#### [Material shown]

⟨

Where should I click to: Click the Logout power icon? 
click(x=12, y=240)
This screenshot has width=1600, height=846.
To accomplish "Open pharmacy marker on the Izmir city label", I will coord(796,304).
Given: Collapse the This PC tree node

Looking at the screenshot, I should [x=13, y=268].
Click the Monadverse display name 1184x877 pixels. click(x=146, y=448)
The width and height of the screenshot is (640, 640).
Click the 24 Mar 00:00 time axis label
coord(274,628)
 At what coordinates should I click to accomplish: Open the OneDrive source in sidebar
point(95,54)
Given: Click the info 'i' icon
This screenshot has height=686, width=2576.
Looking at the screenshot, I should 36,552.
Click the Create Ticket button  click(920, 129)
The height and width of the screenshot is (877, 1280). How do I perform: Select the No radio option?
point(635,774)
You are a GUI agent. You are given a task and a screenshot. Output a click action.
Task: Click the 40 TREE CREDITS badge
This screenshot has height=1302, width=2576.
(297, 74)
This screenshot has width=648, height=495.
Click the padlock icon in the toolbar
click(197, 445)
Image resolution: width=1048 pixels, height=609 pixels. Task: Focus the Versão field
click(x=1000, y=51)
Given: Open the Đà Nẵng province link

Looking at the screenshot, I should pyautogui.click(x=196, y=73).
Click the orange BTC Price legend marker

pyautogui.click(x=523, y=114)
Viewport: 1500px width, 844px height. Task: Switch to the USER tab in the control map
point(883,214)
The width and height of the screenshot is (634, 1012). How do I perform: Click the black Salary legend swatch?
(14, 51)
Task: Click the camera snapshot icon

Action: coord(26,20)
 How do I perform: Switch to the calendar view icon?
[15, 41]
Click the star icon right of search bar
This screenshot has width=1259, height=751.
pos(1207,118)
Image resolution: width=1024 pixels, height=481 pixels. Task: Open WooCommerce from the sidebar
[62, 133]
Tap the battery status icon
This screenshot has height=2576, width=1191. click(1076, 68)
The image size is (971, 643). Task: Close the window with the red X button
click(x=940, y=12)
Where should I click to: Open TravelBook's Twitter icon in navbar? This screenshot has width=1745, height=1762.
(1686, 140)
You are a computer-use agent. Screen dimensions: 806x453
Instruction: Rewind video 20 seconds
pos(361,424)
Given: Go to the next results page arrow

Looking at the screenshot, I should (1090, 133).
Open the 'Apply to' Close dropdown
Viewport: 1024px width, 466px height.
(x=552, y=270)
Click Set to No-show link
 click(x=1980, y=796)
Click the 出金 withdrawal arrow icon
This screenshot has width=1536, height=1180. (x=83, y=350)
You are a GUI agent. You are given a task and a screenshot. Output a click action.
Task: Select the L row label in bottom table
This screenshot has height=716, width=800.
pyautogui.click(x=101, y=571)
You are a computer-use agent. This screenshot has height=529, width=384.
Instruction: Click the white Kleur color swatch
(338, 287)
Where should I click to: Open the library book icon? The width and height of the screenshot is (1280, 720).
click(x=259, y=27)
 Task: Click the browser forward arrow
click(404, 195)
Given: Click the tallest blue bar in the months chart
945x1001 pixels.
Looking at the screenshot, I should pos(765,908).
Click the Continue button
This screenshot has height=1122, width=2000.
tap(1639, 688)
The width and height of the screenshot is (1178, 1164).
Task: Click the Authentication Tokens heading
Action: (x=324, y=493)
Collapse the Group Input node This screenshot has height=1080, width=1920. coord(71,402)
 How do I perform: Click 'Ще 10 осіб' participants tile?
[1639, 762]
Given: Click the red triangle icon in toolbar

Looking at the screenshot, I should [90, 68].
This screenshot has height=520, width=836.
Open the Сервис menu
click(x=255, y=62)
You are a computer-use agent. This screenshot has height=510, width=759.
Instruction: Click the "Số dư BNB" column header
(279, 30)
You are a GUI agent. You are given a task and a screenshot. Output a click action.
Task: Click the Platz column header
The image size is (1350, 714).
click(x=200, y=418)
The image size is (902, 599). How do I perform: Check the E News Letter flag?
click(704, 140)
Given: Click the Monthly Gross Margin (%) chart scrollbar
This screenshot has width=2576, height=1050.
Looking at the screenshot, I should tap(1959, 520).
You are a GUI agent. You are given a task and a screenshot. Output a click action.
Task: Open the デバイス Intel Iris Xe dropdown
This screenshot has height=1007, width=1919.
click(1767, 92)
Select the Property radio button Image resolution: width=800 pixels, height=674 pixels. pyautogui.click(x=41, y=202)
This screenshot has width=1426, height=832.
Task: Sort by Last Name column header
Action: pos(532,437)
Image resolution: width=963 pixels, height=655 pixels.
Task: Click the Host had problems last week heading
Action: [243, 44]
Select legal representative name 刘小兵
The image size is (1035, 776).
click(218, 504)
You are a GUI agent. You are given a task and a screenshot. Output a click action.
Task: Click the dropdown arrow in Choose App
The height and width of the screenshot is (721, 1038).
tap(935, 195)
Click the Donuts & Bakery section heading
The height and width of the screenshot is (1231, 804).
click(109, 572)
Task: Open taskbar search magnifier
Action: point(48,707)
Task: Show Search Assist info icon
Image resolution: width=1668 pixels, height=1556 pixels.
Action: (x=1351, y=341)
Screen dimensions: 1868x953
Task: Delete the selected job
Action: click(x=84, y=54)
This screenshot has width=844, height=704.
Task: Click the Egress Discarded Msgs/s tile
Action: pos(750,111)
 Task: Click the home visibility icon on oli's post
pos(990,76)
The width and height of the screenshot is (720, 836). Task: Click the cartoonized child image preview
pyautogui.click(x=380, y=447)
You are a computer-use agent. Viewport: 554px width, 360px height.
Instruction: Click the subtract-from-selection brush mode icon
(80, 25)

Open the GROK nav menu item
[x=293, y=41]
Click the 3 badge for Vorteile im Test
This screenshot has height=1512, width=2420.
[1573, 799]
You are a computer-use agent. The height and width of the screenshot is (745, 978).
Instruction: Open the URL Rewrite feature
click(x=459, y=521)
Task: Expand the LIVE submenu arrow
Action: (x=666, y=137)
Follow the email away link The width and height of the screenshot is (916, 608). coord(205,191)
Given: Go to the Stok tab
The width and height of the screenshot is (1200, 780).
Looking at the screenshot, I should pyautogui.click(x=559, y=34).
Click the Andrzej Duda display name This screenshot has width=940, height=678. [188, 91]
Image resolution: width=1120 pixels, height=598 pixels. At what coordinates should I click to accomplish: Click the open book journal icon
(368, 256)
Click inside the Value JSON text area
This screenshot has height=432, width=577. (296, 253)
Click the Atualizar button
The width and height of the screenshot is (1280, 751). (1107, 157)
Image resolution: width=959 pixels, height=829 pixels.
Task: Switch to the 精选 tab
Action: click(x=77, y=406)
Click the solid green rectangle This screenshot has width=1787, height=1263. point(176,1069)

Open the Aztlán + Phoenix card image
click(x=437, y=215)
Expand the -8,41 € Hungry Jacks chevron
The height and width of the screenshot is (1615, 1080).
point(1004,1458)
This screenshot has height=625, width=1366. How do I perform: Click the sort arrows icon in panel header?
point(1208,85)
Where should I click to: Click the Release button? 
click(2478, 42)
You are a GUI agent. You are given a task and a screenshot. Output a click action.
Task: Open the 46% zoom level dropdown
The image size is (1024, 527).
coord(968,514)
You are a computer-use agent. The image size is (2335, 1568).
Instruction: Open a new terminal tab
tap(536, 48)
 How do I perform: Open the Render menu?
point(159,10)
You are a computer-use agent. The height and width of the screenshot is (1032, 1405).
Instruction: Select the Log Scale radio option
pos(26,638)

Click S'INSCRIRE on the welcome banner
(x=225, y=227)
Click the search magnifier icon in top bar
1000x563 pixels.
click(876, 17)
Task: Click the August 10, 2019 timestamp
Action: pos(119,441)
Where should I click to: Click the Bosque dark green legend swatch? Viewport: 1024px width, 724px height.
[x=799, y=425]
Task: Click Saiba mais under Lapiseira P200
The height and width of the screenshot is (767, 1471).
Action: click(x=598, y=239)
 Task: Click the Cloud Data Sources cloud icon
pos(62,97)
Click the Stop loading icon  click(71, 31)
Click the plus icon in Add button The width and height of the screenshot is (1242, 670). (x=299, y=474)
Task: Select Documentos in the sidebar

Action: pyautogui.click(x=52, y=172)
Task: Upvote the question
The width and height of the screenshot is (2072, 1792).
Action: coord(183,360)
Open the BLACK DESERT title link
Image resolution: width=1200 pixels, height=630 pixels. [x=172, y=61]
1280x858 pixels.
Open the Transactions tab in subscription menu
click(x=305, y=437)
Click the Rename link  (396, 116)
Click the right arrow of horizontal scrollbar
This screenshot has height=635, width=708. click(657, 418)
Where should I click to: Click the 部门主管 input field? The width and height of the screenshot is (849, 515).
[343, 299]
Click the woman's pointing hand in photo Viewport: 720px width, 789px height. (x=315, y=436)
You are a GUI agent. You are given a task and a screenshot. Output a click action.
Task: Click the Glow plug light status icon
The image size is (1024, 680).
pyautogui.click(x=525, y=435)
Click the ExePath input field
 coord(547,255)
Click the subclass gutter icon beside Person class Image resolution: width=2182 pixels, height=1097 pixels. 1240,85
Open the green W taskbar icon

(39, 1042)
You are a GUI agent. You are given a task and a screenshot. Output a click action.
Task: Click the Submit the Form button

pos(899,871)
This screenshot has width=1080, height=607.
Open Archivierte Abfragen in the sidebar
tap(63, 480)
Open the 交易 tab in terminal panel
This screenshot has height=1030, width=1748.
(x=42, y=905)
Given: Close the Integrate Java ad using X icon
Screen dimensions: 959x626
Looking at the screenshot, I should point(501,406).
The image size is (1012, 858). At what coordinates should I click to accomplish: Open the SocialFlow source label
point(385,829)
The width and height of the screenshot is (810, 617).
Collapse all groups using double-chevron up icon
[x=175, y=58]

⟩

#### [Task goal]
List every line of the entries above that contains the word "legend".

#### [Final result]
Click the orange BTC Price legend marker
The width and height of the screenshot is (634, 1012). How do I perform: Click the black Salary legend swatch?
Where should I click to: Click the Bosque dark green legend swatch? Viewport: 1024px width, 724px height.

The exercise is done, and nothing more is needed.